# [Activity]
Print, in exact form, the lines below from the one containing "Español (1680, 24)" through the one containing "Crisis Crunch (387, 564)", and omit all others.

# [Given entries]
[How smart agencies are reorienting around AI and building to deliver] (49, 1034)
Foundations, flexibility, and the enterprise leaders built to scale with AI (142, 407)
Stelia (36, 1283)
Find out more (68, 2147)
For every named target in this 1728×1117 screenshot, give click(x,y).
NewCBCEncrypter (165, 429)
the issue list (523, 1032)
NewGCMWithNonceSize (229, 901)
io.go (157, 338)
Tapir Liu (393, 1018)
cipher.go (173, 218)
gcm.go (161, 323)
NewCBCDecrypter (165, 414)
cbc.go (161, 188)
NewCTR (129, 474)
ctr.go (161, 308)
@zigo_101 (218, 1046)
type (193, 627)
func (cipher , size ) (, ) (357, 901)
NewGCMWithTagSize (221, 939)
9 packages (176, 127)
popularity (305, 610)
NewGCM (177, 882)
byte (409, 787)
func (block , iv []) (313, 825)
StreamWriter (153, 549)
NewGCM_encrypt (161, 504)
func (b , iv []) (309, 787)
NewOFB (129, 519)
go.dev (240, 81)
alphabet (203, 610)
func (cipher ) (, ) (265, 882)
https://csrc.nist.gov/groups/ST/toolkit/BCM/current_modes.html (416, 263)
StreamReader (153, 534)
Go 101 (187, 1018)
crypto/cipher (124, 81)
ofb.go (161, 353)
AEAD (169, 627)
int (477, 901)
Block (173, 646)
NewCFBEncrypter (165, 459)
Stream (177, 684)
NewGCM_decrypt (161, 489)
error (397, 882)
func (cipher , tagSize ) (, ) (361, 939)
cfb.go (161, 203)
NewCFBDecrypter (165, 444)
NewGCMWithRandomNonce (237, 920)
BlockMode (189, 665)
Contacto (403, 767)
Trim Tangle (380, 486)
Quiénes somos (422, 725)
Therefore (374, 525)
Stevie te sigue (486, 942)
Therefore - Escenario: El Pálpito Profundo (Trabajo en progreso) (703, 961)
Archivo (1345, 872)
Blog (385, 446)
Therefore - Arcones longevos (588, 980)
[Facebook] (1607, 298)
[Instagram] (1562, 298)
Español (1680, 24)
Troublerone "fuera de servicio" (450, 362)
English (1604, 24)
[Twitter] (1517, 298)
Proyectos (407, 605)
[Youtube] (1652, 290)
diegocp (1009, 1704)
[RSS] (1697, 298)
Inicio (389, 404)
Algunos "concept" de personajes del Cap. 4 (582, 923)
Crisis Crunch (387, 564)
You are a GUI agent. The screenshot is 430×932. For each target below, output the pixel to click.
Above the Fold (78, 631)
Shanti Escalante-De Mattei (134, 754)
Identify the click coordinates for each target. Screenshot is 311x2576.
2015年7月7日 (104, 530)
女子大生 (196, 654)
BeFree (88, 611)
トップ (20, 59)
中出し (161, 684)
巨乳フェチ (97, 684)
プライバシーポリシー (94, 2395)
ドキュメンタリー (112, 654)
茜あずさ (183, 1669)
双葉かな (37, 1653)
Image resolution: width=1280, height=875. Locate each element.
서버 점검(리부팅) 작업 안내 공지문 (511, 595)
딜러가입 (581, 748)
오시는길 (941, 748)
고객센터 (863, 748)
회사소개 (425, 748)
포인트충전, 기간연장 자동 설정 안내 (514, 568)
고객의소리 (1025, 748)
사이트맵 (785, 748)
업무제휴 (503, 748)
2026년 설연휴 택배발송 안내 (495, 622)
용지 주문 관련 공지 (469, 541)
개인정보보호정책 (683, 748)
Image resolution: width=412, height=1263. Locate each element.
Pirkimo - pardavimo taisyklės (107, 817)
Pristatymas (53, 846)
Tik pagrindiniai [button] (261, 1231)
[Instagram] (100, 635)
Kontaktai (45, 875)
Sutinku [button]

# [Exercise output]
Español (1680, 24)
Troublerone "fuera de servicio" (450, 362)
English (1604, 24)
[Twitter] (1517, 298)
Proyectos (407, 605)
[Youtube] (1652, 290)
diegocp (1009, 1704)
[RSS] (1697, 298)
Inicio (389, 404)
Algunos "concept" de personajes del Cap. 4 (582, 923)
Crisis Crunch (387, 564)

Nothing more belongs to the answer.